Je la revois cette colonne de fumée, je les imagine ces morts… et je suis chiante, je le sais… J’envoie des mails en Belgique pour dire à quel point je suis mal ; j’aimerais sans doute que quelqu’un vienne me tirer d’ici… et pourtant il n’en tient qu’à moi…
Je me rends compte à quel point j’inquiète tous mes proches, et pourtant, malgré le mal être, je me sens invincible…. C’est une illusion…. Une illusion malsaine…
J’aurais du mal encore maintenant à donner une explication rationnelle sur cela… parce que ce cela est un autre monde…. J’ai peur à Kaboul, mais j’ai été transbahutée dans une autre dimension… le regard des gens qui me comprennent je ne le trouve qu’ici…. Et sans doute nulle part ailleurs … le regard de gens qui ne demandent aucun mot pour capter ce que vous ressentez… qui ont cette même légèreté grave vis-à-vis des monstruosités qui nous entourent…

Je ne vais pas être hypocrite, c’est aussi le danger que je recherche sans doute, cette fièvre qui vous donne l’illusion que vous vivez quelque chose d’intense… et en comparaison la vie ailleurs paraît maintenant vide de sens …
On est au cœur de l’action… On œuvre pour quelque de grand puisque nos vies semblent en valoir la peine… On est frénétique et fébrile à la fois… Invincible et pourtant si fragile…

Le cœur de l’action j’ai pensé l’avoir trouvé, en tout cas son repère de témoins, et il m’a réconforté, réconforté dans ma béatitude malsaine…
Par une entourloupe, j’ai pu loger dans une luxueuse guesthouse de Kaboul pour une bouchée de pain…. Et je me retrouve dans cet hôtel infesté de tous les journalistes et grands reporters du monde entier qui couvrent la guerre d’Afghanistan… Wall Street Journal, CNN, CBS, France2, NY Times, ils sont tous là…. Des plus cons aux plus captivants…

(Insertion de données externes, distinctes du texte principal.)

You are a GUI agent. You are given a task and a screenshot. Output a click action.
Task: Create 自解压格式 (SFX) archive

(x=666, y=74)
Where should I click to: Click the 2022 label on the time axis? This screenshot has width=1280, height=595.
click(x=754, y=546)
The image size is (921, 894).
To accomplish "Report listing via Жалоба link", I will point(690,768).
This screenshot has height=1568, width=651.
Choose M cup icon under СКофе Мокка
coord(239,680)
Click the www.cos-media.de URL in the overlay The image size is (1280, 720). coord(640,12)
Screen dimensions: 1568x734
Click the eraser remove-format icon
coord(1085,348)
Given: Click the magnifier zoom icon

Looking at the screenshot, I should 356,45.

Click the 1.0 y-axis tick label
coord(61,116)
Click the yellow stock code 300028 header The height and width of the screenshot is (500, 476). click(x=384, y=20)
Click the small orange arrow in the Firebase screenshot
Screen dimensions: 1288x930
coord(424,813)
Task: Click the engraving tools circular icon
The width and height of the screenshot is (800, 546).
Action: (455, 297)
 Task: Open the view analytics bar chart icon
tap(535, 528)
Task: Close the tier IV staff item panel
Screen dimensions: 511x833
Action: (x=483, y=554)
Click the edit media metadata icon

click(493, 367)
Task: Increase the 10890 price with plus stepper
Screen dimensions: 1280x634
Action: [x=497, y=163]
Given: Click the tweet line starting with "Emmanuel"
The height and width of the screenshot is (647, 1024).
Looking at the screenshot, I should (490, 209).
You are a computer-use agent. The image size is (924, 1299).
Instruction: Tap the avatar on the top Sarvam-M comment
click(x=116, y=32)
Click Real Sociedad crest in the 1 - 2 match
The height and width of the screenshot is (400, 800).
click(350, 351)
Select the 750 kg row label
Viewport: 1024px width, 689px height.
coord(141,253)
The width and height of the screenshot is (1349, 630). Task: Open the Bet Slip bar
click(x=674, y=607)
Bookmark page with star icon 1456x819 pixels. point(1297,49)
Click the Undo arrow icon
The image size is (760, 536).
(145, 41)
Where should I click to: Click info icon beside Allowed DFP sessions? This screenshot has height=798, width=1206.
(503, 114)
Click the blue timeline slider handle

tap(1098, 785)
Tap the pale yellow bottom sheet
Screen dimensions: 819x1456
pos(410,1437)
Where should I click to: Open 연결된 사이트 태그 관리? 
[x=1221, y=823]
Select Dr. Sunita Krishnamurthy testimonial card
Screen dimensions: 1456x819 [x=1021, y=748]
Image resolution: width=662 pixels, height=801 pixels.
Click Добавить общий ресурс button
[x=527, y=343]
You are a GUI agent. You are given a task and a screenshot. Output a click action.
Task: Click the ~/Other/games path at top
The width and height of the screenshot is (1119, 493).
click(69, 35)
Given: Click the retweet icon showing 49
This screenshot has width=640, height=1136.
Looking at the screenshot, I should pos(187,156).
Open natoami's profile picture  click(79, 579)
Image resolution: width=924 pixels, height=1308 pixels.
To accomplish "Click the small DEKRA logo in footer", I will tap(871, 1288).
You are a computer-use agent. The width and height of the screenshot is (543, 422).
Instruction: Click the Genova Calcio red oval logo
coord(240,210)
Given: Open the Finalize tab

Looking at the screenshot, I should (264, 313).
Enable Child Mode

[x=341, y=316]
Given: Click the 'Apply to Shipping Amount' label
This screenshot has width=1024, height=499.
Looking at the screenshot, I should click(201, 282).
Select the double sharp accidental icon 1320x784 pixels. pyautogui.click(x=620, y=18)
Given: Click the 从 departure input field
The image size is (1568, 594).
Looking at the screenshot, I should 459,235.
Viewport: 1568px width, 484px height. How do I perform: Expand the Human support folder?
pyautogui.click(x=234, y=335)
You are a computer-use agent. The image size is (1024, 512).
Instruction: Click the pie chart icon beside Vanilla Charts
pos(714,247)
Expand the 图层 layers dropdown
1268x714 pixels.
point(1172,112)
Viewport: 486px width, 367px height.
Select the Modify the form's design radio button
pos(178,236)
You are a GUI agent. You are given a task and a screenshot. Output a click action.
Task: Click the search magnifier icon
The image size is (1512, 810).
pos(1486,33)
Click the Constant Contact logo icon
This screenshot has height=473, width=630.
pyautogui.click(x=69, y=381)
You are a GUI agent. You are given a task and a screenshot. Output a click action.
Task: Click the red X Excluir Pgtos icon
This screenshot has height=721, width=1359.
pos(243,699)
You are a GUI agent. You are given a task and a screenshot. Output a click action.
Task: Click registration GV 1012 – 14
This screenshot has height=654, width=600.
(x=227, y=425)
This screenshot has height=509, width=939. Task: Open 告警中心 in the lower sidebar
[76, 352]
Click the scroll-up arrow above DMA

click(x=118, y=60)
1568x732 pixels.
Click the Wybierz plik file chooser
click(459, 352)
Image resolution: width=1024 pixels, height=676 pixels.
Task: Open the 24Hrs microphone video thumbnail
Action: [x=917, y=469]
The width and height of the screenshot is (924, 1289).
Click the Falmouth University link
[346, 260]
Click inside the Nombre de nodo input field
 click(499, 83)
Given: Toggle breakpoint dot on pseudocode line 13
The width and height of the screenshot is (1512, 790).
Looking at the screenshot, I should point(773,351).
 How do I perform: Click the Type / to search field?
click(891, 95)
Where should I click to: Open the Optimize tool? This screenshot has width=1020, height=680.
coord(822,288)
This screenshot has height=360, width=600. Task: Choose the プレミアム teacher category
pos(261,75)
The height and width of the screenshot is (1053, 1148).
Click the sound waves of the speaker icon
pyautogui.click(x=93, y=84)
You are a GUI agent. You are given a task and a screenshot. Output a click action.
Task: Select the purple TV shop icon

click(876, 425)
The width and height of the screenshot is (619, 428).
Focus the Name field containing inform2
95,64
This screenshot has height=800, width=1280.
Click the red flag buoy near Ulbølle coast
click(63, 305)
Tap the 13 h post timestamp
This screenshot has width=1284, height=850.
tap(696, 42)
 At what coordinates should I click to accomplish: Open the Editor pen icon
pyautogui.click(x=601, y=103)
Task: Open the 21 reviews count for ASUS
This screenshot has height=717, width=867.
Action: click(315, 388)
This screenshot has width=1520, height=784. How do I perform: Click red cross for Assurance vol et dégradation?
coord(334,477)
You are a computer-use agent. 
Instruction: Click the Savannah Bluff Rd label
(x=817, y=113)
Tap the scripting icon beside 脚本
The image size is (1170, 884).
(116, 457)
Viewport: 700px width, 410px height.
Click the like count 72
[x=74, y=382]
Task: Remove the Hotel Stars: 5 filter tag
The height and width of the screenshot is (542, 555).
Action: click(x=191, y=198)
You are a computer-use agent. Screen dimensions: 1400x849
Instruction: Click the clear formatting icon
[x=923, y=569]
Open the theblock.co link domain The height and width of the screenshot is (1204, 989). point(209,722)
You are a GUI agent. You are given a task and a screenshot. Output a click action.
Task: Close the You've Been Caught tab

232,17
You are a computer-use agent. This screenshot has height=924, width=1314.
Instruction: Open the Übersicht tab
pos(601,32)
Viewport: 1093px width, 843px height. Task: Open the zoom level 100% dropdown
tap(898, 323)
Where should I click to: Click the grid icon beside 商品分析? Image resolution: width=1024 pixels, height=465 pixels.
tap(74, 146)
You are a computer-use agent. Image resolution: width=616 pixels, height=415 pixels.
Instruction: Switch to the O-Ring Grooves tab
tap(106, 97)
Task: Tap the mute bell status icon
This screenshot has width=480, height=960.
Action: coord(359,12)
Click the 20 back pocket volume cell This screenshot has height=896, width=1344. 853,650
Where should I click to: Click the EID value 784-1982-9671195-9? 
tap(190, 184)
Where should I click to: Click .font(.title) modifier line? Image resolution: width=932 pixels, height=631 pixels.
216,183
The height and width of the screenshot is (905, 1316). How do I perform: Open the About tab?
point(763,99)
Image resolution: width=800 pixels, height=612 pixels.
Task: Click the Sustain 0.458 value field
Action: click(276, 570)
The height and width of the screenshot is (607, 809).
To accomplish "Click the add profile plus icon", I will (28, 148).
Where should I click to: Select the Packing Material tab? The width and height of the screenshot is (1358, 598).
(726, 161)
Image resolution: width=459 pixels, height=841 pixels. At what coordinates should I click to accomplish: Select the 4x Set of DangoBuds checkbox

Dès qu’un évènement survient, les GSM se mettent à sonner, les blackberry’s s’activent, la tension monte, et les cameramen sortent de leur tanière pour enfourcher leur 4X4…
Les indics défilent, les filons s’échangent, même les espions viennent au rendez-vous pour alimenter au compte-gouttes les articles qui seront publiés demain dans les journaux occidentaux…

Et on boit des verres, et on fait la fête !… et entre deux verres, les dépêches tombent… Les morts d’accumulent … Tous des Afghans, et donc la plupart du temps trois petites lignes dans les nouvelles de demain…
On écrit vite quelque chose…. Et puis on reprendra bien un verre !…C’est la fête, on est vivant bordel !, et en plus ça aide à oublier où on est…

Parmi tous ces journalistes, Alan.
Alan c’est un océan de tendresse dans un costume d’ours rustre qui est l’encyclopédie Wikipedia à lui seul… il couvre toutes les guerres pour le Wall Street Journal depuis des années qu’il ne compte même plus, et pense même à se trouver un pseudonyme pour être enfin habilité à écrire sur quelque chose de plus léger…
Il en a marre et ça se sent… Il revient à Kaboul après des années à couvrir les dérapages de la Russie… Il a couvert la guerre en Géorgie juste avant de revenir… de revenir dans ce merdier…

Il était déjà là en 2002, il était le collègue et ami proche de Daniel Pearl qui s’est fait enlevé et égorgé en direct par les Talibans…. Ils avaient à deux découvert sur un PC et publié des conversations d’Al Quaida … et c’est son collègue qui s’est fait dégommé…
Je vous parle d’ours rustre mais je devrais vous parlez d’une personne complètement usée, désabusée, désillusionnée, que ses verres de whisky n’arrivaient même plus à griser…
A Kaboul, proche des lieux du crime, le fantôme de Daniel Pearl est revenu le hanter…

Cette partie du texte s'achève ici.